Extended risk-analysis model for activities of the project
Janez KušarAff1 Address: janez.kusar@fs.uni-lj.si
Lidija RiharAff1 Address: lidija.rihar@fs.uni-lj.si
Urban ŽargiAff2 Address: urban.zargi@utlth-ol.si
Marko StarbekAff1 Address: marko.starbek@fs.uni-lj.si
Faculty of Mechanical Engineering, Aškerčeva 6, SI-1000 Ljubljana, Slovenia
TCG Unitech LTH-ol, Vincarje 2, Škofja Loka, Slovenia

Introduction

Mass production was the prevailing production concept until the end of the 20th century, while today companies favour a transition to a project type of production (Kendall & Rollins 2003). This is the case not only in companies that manufacture special equipment for new investments – this transition can also be seen in companies that have traditionally been using continuous mass production, e.g. in the automotive industry (Fleischer & Liker 1997). Companies today, therefore, have to deal simultaneously with continuous and project processes (Figure 1).

Continuous processes are carried out for an “indefinite period of time” for providing new quantities of previously developed products (according to market demand).

Project processes are carried out once or in standard repetitions; they are aimed at achieving a precisely defined objective, for a known customer, and their duration is limited.

Project processes can be either internal or market-oriented.
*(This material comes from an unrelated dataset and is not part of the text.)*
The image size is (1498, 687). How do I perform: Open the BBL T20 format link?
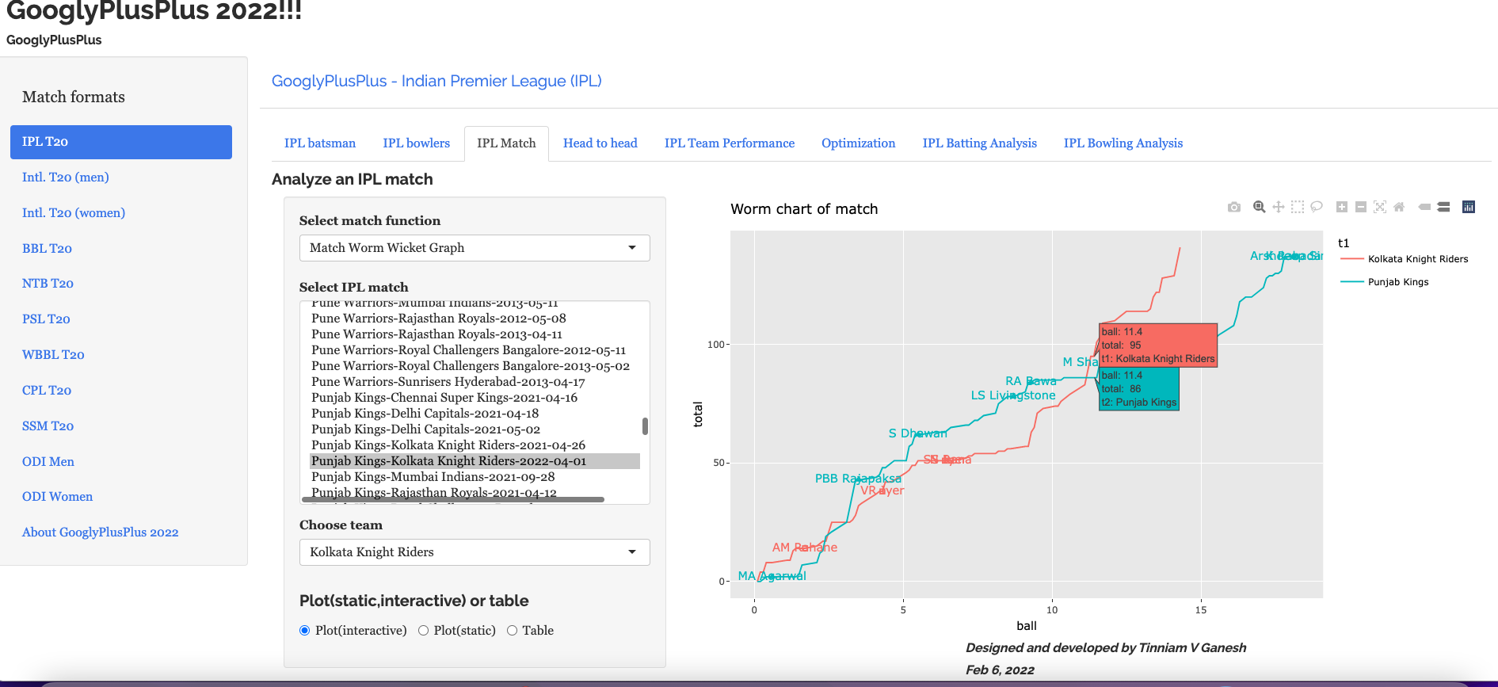47,249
Internal projects are aimed at development of the company, e.g. research of new markets, infrastructure improvements or business process re-engineering.
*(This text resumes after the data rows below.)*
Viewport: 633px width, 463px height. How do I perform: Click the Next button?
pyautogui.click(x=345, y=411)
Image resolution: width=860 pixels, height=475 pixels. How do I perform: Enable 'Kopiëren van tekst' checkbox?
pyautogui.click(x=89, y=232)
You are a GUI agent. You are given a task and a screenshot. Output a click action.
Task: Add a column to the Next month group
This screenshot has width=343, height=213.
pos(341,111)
Market-oriented projects can be one-time projects (e.g., building a new manufacturing facility), cyclically recurring projects (e.g., manufacturing a turbine) or new-product-development projects with subsequent transition to continuous production (e.g., development of a car pedal component).

This article deals only with market-oriented projects arising from known-customer orders. The orders express wishes for supply or delivery of products or services.

In spite of the fact that project processes are recurring, project risk management is very important, because these projects are very precisely defined in terms of deadlines, costs and quality. Any discrepancy from the project plan can lead to business and competitive loss. At the start of the project, the customer and the company jointly take a risk on successful project implementation and on good market penetration of the product.

Companies often fear that projects would be paralysed by making risk analysis, or even that identifying risks would frighten them so much that they would not carry out the project. However, risk management brings several benefits to a company:

  • Organisational benefits: increased project implementation efficiency (fewer errors, corrections and delays).
  • Market benefits related to efficiency of projects: the more accurately the required time and cost of the project are calculated, and more effectively the risk is managed, the higher is the profit made by the project and the higher is customer satisfaction.
  • Strategic benefits of project risk management are logical if market benefits of several successful projects are summed up, and then a consideration is made of what this means for a company in the long term.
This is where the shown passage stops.